Democrats are well positioned to take back the house for the first time since 1994 in Tuesday's midterm vote, and also have a good shot of capturing the senate.
But with razor-thin margins separating candidates in several key election contests, both major parties were relying on well-honed mobilisation efforts to rally their base voters to the polls.
"It's all about turnout," said Republican representative Tom Reynolds, chair of his party's house election campaigns, speaking on US television on Sunday. Democrats need 15 seats
Democrats need a net gain of 15 seats out of the total 435 in play on Tuesday to control the house. They hope for a gain of six senate seats out of the 33 at stake to give them the edge in the 100-member upper chamber.
At stake is control of the US legislative agenda for the final two years of US President George W Bush's presidency.
Top Republicans who rallied party members on Monday were buoyed by recent polls that showed they had narrowed the gap in several national voter surveys.
"New polls say our party is heading into Election Day with strong momentum," said Republican national committee chair Ken Mehlman in a memo to the party faithful, adding that Republicans could be heartened by "major gains" made in opinion polls over the past day or so.
Mehlman said the gains were likely even more substantial than polling suggests, since the vaunted Republican get-out-the-vote machine operates largely under the radar.
He added that party boosters had succeeded in reaching millions of possible supporters over the weekend, with many more potential voters in their sights. Casting wide net
Political observers said the Republican Party's voter turnout effort is better at homing in on party-friendly independent voters and more efficient at casting a wide net to catch the greatest possible number of voters.
Republicans are determined to confound Democratic predictions of sweeping election gains with their better-funded voter turnout machine, which led Bush to re-election in 2004.
"There's a ground game out there that we know how to run," Republican house majority leader John Boehner told Fox News on Sunday.
"At the end of the day, it's going to make a big difference in a lot of these tight races."

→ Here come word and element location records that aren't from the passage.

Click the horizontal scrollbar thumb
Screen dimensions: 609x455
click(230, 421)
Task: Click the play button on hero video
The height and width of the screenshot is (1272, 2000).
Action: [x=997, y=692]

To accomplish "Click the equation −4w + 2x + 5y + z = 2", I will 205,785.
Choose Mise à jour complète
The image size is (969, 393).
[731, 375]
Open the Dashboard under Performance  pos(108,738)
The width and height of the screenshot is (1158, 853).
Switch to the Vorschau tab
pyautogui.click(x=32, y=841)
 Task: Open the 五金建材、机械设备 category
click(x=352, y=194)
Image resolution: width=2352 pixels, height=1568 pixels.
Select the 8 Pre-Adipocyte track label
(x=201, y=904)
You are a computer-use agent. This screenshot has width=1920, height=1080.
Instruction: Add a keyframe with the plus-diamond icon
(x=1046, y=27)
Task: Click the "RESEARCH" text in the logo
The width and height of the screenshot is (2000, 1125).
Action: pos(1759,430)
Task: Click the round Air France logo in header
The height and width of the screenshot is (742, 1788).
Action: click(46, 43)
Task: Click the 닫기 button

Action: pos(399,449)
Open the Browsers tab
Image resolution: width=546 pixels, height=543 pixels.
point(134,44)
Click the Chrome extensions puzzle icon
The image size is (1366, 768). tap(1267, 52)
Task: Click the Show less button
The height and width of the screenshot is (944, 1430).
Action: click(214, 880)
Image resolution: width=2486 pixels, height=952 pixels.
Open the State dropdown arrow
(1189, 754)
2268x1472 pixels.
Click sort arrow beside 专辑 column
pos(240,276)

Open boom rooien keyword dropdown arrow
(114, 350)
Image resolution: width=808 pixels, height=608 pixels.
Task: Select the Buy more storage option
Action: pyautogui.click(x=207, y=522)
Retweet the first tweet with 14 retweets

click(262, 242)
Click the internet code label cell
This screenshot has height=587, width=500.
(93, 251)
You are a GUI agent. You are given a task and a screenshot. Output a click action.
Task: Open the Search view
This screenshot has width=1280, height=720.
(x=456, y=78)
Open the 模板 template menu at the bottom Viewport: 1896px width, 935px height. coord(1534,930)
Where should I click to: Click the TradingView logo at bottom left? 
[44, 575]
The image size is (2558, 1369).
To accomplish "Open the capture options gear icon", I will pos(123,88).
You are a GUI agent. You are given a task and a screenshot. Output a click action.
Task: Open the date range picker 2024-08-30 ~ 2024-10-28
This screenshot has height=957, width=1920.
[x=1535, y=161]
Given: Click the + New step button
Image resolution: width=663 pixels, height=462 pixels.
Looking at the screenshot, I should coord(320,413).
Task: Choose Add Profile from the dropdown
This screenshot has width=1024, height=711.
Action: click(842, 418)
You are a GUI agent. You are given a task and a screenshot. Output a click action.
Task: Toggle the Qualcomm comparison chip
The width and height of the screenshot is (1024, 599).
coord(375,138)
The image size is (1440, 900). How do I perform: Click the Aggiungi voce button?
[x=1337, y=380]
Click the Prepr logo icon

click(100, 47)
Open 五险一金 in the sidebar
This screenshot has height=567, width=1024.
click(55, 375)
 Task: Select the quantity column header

Mehlman said outreach efforts in the final hours of campaigning succeeded in contacting three million voters on Saturday alone.
"By and large, this effort will have its impact on election day and will not show up in most public opinion polls," he said.
Meanwhile, Democrats have incorporated some of techniques that Republicans have used to good effect in the past, but also relied on tried-and-true recruitment and outreach methods used by labour union for decades.
Officials said the largest and most powerful US labour federation, the AFL-CIO, had rallied about 100 000 volunteers to make a planned five million phone calls in the last few days of the campaign.
A record $40m had been set aside expressly for the end-of-campaign push.
"Working people have had enough of disappearing jobs, unaffordable health care, stagnant wages, retirement insecurity, corrupt politicians and a congressional majority that rubber-stamps President Bush's anti-worker policies," the AFL-CIO statement said.
"On November 7, we can take back America for working families - if we vote."